◆ **What to work on**:
Exactly as written, copy every line from the one containing "Welcome (77, 814)" through the end of the records, with the pictures left out.

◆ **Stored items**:
*** Begin section ***

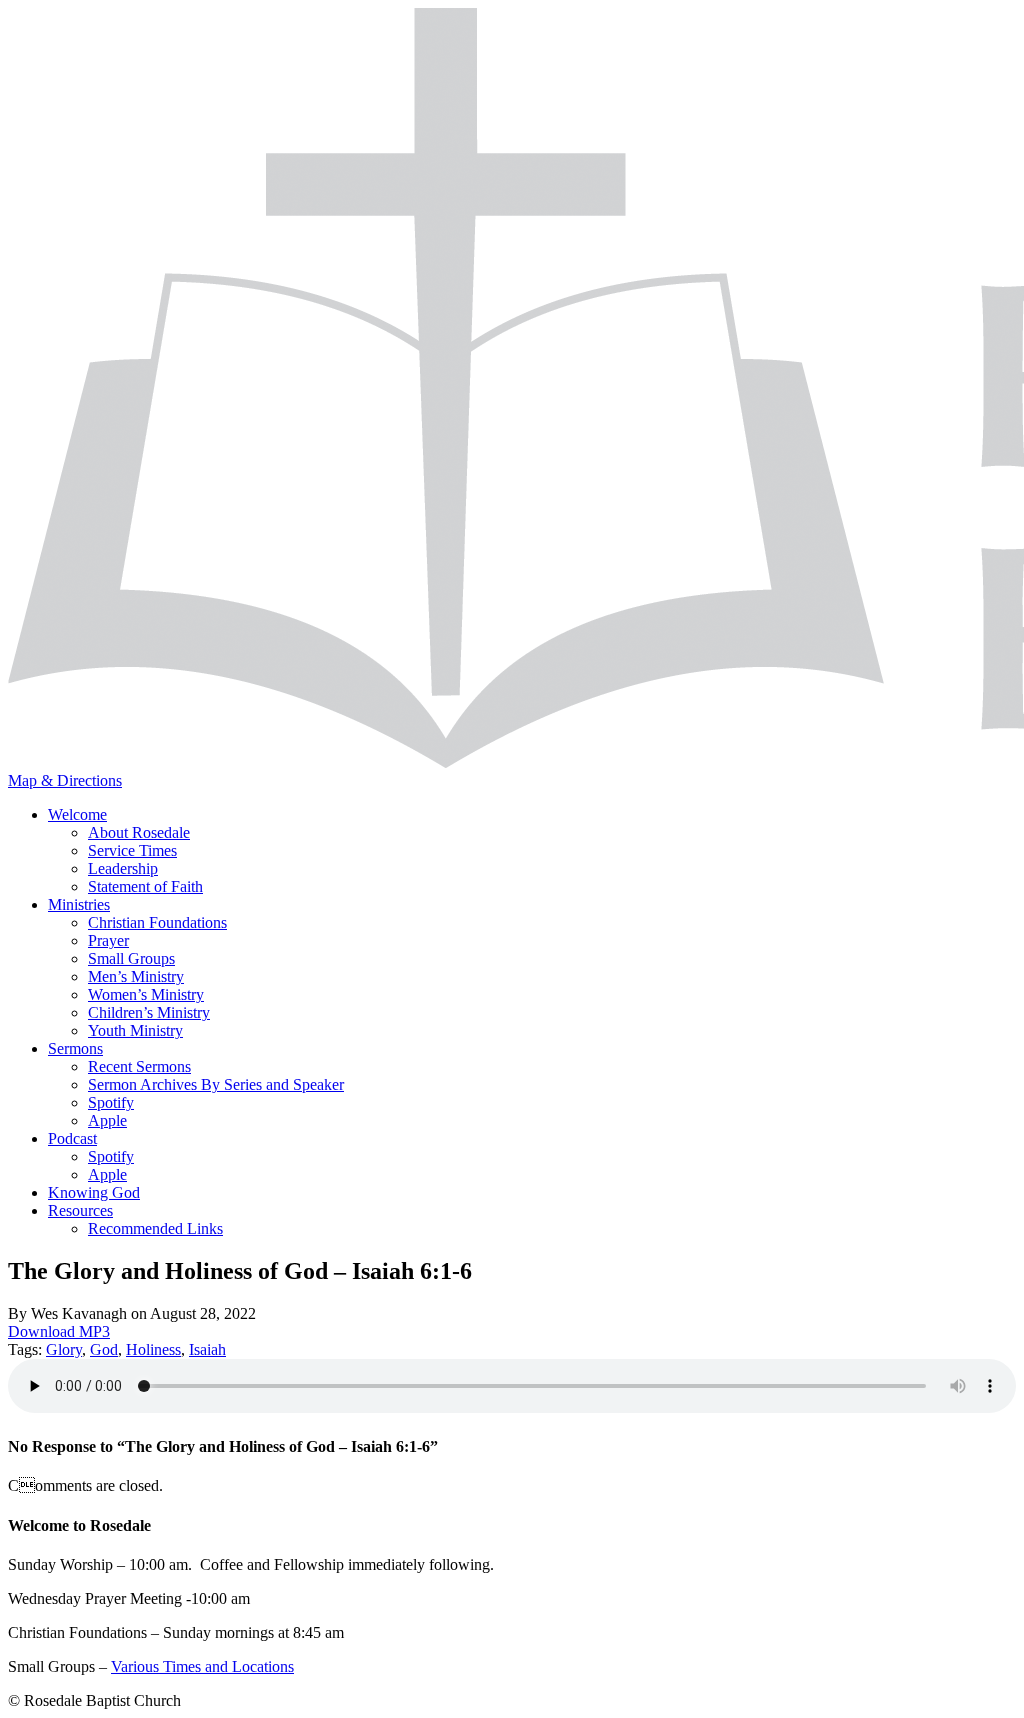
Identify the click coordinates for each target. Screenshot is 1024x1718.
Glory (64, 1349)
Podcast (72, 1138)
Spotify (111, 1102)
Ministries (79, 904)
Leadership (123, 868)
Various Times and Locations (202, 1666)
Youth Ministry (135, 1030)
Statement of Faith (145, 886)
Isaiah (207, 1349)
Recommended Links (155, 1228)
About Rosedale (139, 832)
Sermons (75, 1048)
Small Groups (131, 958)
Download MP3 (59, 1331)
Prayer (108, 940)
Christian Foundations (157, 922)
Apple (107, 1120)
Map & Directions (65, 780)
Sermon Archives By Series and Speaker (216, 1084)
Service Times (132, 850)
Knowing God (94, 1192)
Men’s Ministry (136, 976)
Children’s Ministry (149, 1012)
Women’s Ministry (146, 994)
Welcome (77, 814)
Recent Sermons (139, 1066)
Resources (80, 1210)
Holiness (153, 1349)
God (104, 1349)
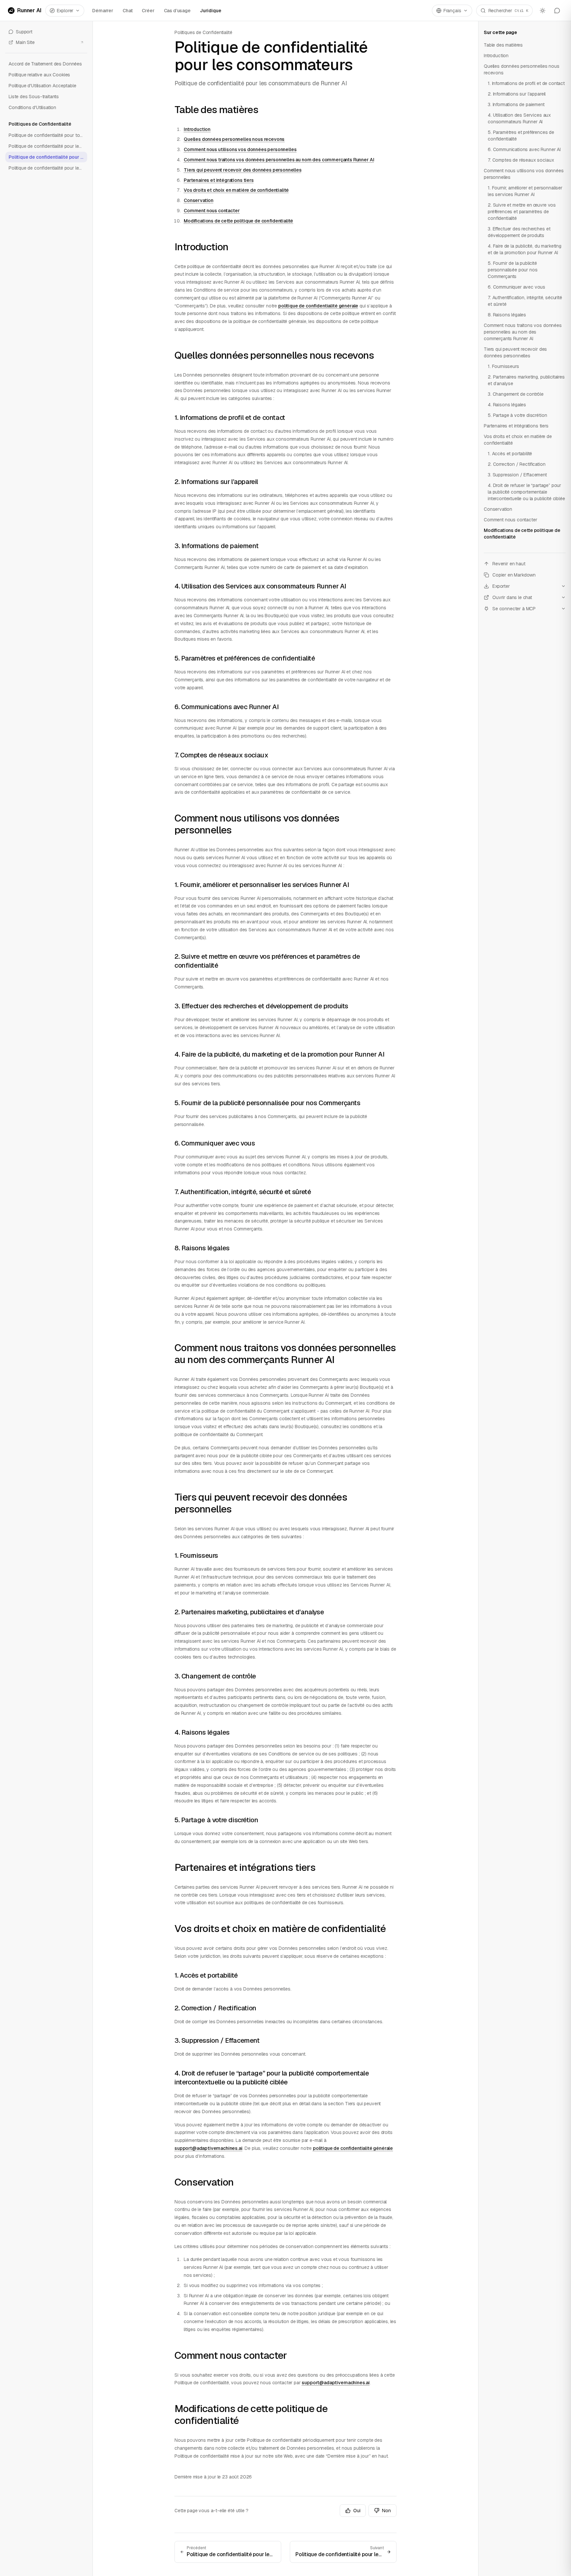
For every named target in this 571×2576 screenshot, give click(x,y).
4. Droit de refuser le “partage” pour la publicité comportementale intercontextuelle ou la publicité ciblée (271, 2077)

*** End section ***

◆ **Exercise response**:
Welcome (77, 814)
Recent Sermons (139, 1066)
Resources (80, 1210)
Holiness (153, 1349)
God (104, 1349)
For every named target in this 571×2576 screenshot, give click(x,y).
4. Droit de refuser le “partage” pour la publicité comportementale intercontextuelle ou la publicité ciblée (271, 2077)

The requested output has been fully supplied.